Comparative Example 10: Measurement, in Rats, of the Bioavailability after Oral Administration for Quercetin and Epigallocatechin Gallate (EGCG)

(181) In this example, it is demonstrated that the effect of lysine is not significant, either on the bioavailability after oral administration of quercetin, or on that of epigllocatechin gallate (EGCG), as shown by the results of table 16 below:

(182) TABLE-US-00020 TABLE 16 T (max), c (max) and ct parameters in terms of free polyphenol present in the blood, calculated from the curves of plasma concentrations (cc) of the polyphenol (in nq/ml) for each polyphenol source as a function of time T (minutes) Source of monomeric (+)-catechin QP [Q:Lys:HCl/1:2:2].sup.§ T (max) (min) 60 60 c (max) (ng/ml) 10430 8777 ct (ng min/ml) 1 311 645 1 541 945 Δct.sup.q (as %)** 0 +18 * QP: pure quercetin, i.e. not complexed with at least one basic amino acid; .sup.§[Q:Lys:HCl/1:2:2]: complex of quercetin with two lysines. **Δct.sup.q: measurement of the difference between the ct obtained with the complex and the ct measured for the QP, related back to the bioavailability value for QP.

(183) In this example, the orally administered composition was prepared based on a mixture of hydrochlorolysinate (Lys:HCl) in pulverulent form with pure monomeric quercetin or EGCG at the molar equivalence ratios of 1:2 for quercetin, and of 1:1, 1:2, 1:3 and 1:5 with regard to EGCG.

(184) Each of the mixtures is solubilized in water. This solution is then administered per os (PO) to each individual of a group of 5 Wistar rats, in a proportion of one dose of 25 mg (per kg of body weight) of pure monomeric quercetin or EGCG or a dose of quercetin lysinate or EGCGC lysinate equivalent to 25 mg of polyphenol.

(185) With regard to EGCG, the levels measured remain below the reliable limits of detection (i.e. below 250 ng/ml) whether for pure EGCG or for its complexed forms, whatever the proportion of hydrochlorolysinate added to the epigallocatechin gallate (in a molar equivalence ratio of 1:1:1, of 1:2:2, of 1:3:3, or else of 1:5:5).

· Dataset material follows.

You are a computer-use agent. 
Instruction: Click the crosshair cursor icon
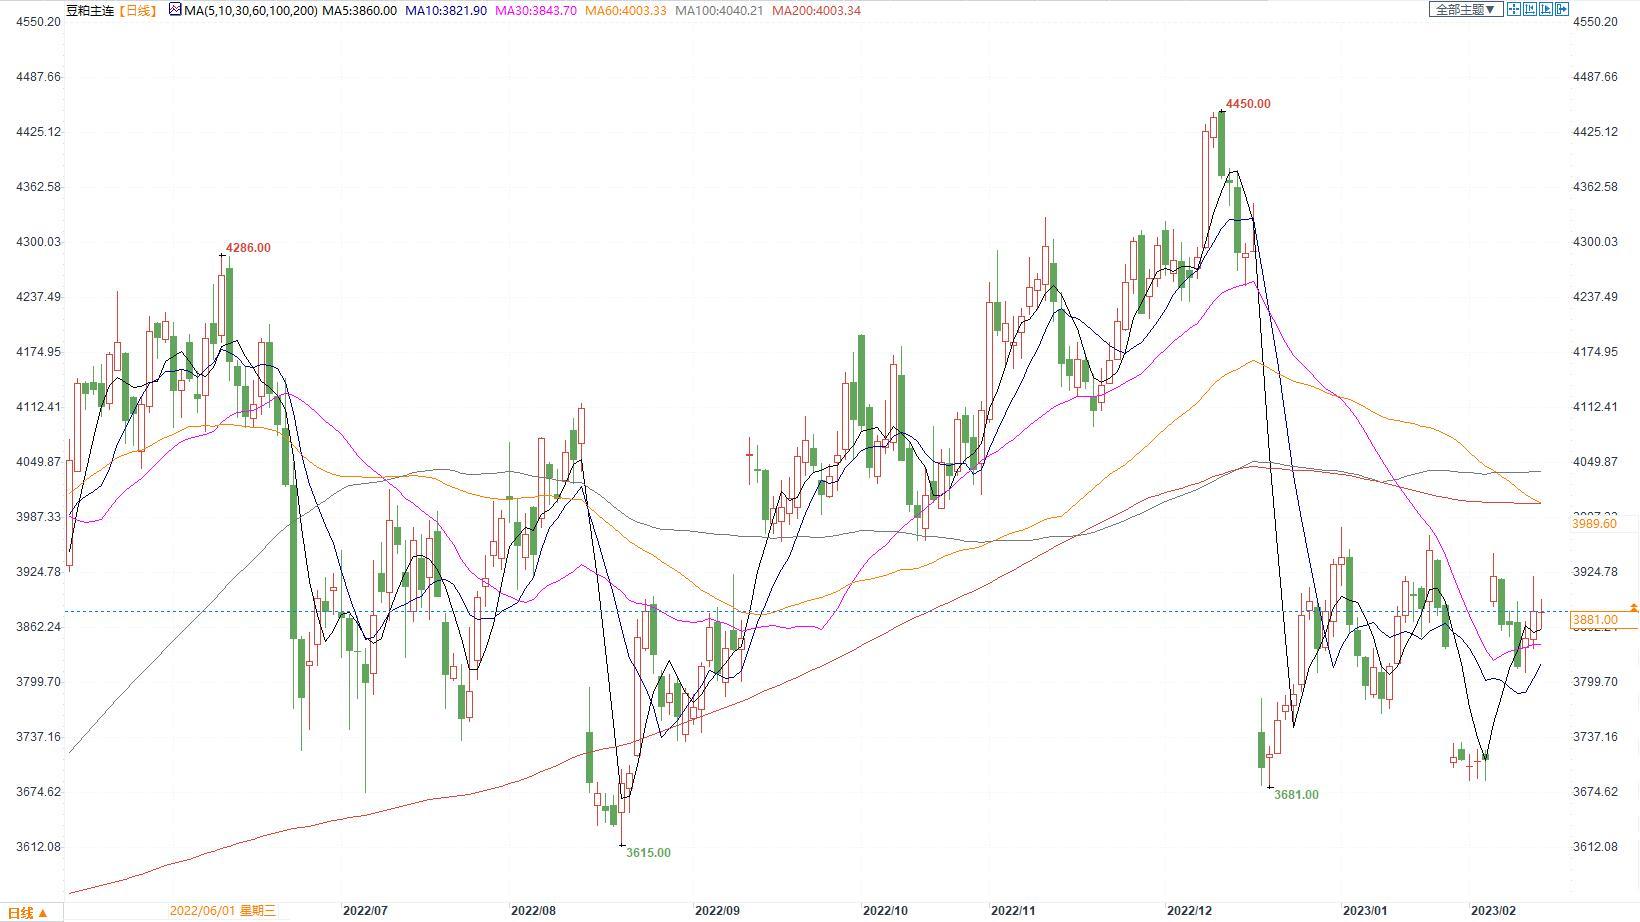point(1514,9)
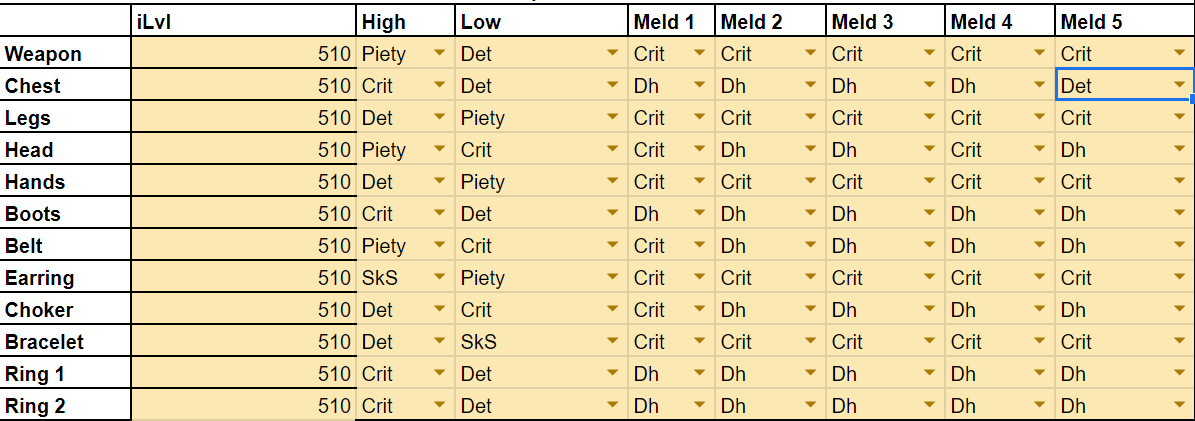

(186) In conclusion, in view of the results of optimum bioavailability obtained for a complex between the (+)-catechin and the basic amino acid at a molar equivalence ratio of 1:2, and given the fact that the attempts at complexation of other acid polyphenols such as quercetin or EGCG failed, it is clearly demonstrated in the context of the present invention that the [C:AA/1:1-1:2.5] complexes are complexes which have a specific activity with regard to its passage through the gastrointestinal tract. Clearly, it is not therefore a case of a simple acid-based neutralization, which should, in the latter case, have also promoted the bioavailability after oral administration of quercetin and of EGCG.

(187) It is also understood that the present invention is in no way limited to the abovementioned particular embodiments and that many modifications may be introduced therein without departing from the context of the appended claims.